### WHAT IS REQUIRED
From the data that follows, copy every line with the string "publications".
RECORDS SUPPLIED Block Start
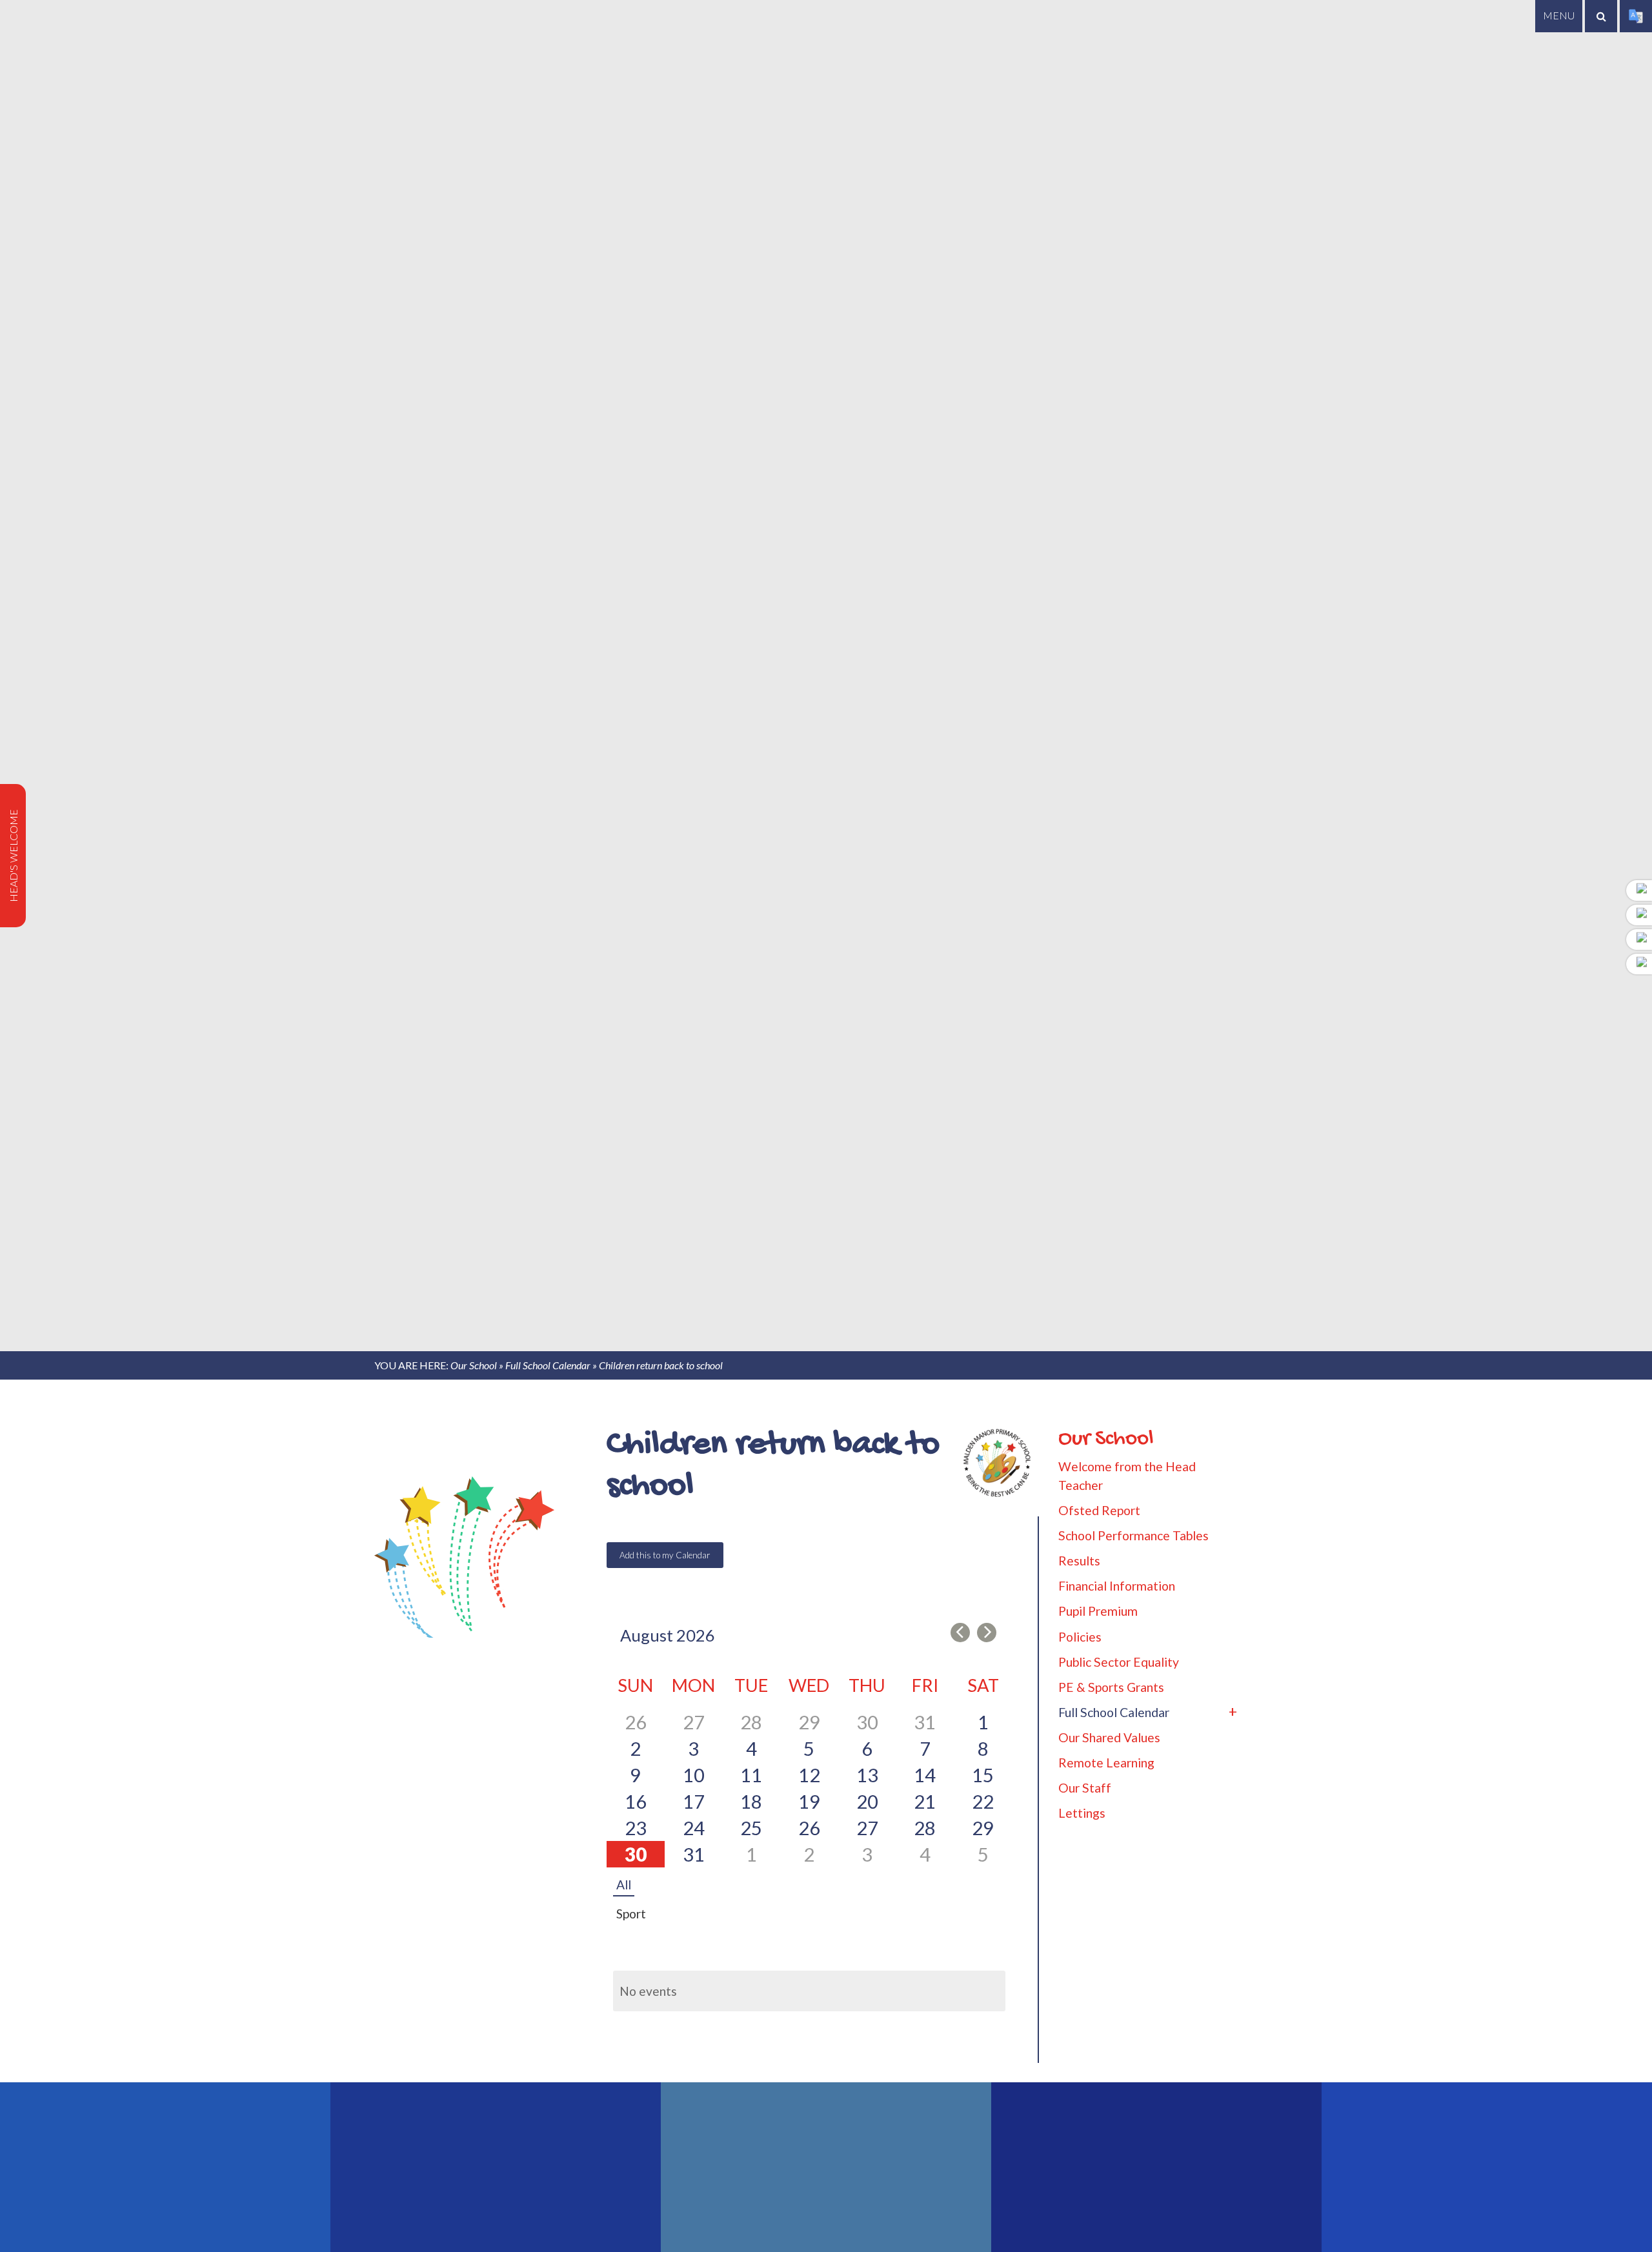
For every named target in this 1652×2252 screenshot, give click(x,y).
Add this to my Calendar (665, 1555)
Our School (473, 1365)
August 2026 (667, 1635)
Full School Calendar (547, 1365)
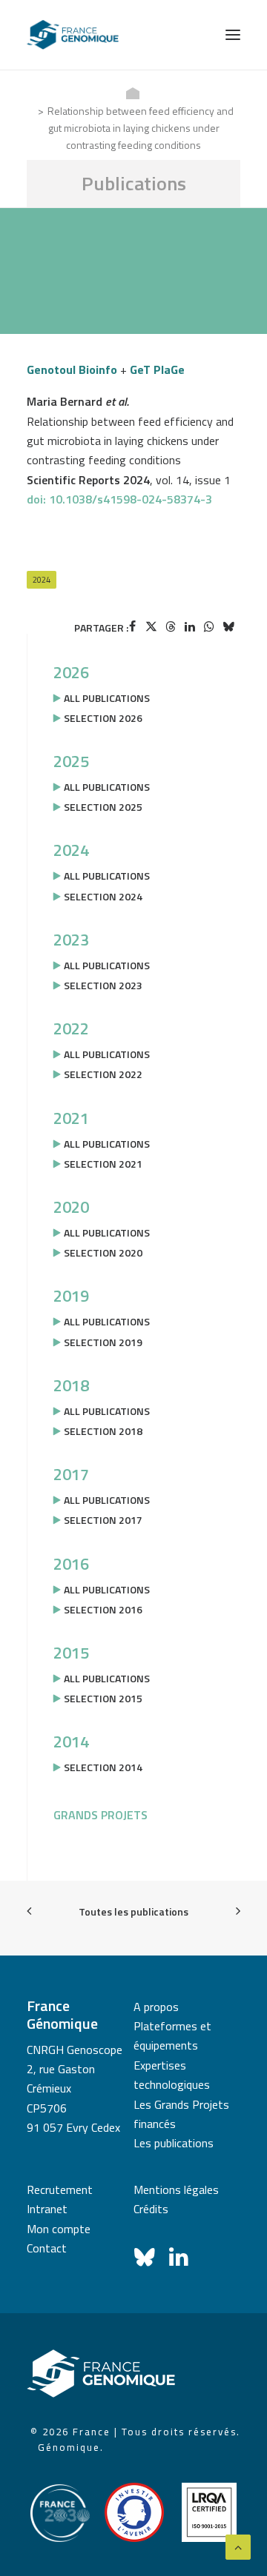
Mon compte (58, 2229)
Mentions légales (176, 2189)
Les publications (174, 2143)
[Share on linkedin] (190, 626)
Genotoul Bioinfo (72, 369)
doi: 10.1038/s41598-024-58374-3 (119, 499)
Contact (47, 2248)
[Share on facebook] (132, 626)
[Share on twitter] (151, 626)
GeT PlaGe (157, 369)
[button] (233, 35)
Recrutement (60, 2189)
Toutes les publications (133, 1911)
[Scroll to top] (238, 2546)
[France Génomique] (73, 35)
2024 (41, 580)
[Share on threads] (170, 626)
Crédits (151, 2209)
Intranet (47, 2209)
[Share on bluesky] (228, 626)
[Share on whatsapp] (209, 626)
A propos (156, 2006)
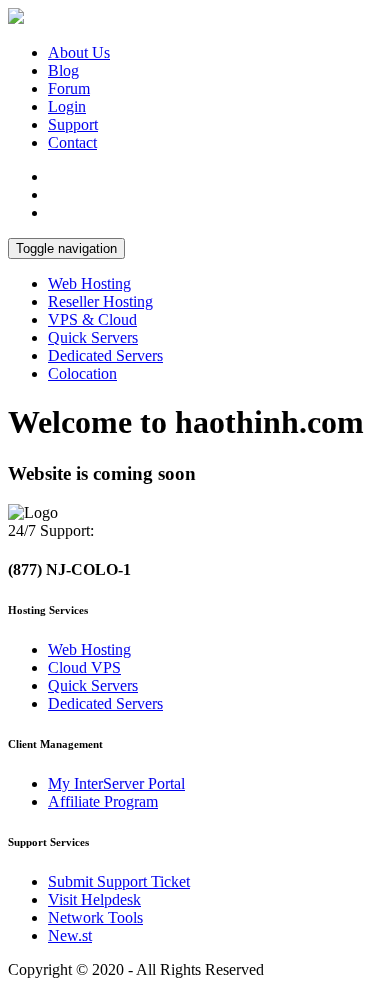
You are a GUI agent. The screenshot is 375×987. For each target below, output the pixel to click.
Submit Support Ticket (119, 881)
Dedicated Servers (105, 355)
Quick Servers (93, 337)
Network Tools (95, 917)
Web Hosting (89, 283)
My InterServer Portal (116, 783)
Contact (72, 142)
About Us (79, 52)
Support (73, 124)
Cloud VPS (84, 667)
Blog (63, 70)
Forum (69, 88)
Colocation (82, 373)
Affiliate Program (103, 801)
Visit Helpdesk (94, 899)
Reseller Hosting (100, 301)
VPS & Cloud (92, 319)
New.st (70, 935)
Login (67, 106)
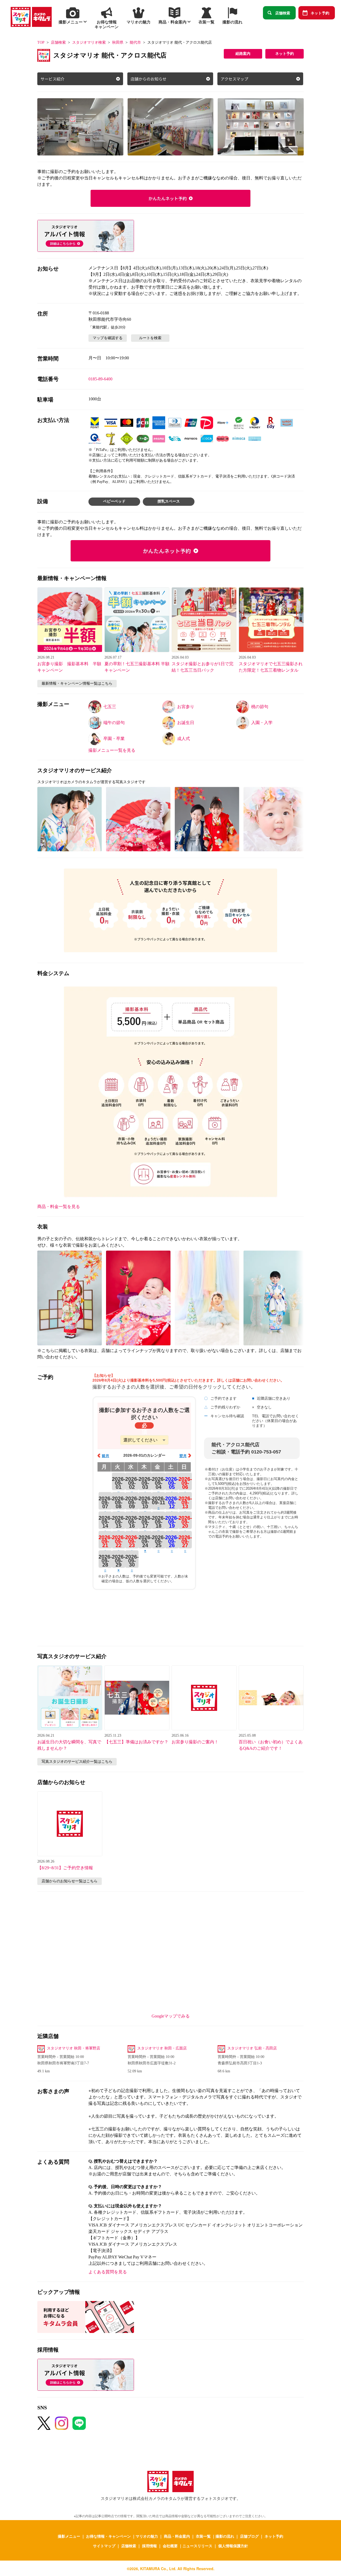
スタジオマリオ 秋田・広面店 (162, 2048)
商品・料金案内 (177, 2536)
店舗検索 (282, 12)
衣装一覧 (203, 2536)
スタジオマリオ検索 (89, 42)
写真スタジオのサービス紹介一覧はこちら (77, 1762)
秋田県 (117, 42)
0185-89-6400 (100, 379)
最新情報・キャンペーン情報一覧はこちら (77, 683)
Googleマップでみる (171, 2016)
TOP (40, 42)
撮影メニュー (69, 2536)
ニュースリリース (197, 2545)
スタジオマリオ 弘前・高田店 (252, 2048)
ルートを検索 (150, 338)
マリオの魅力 (147, 2536)
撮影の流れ (225, 2536)
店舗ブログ (249, 2536)
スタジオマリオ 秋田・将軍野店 (73, 2048)
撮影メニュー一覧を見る (111, 750)
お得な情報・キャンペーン (108, 2536)
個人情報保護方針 (233, 2545)
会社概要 (170, 2545)
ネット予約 (320, 12)
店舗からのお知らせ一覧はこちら (70, 1881)
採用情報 (149, 2545)
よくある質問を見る (107, 2272)
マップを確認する (108, 338)
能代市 (135, 42)
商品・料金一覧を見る (58, 1206)
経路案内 (243, 54)
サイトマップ (104, 2545)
RECORDS SUPPLIED Block End
### SOLUTION
Les publications (174, 2143)
Toutes les publications (133, 1911)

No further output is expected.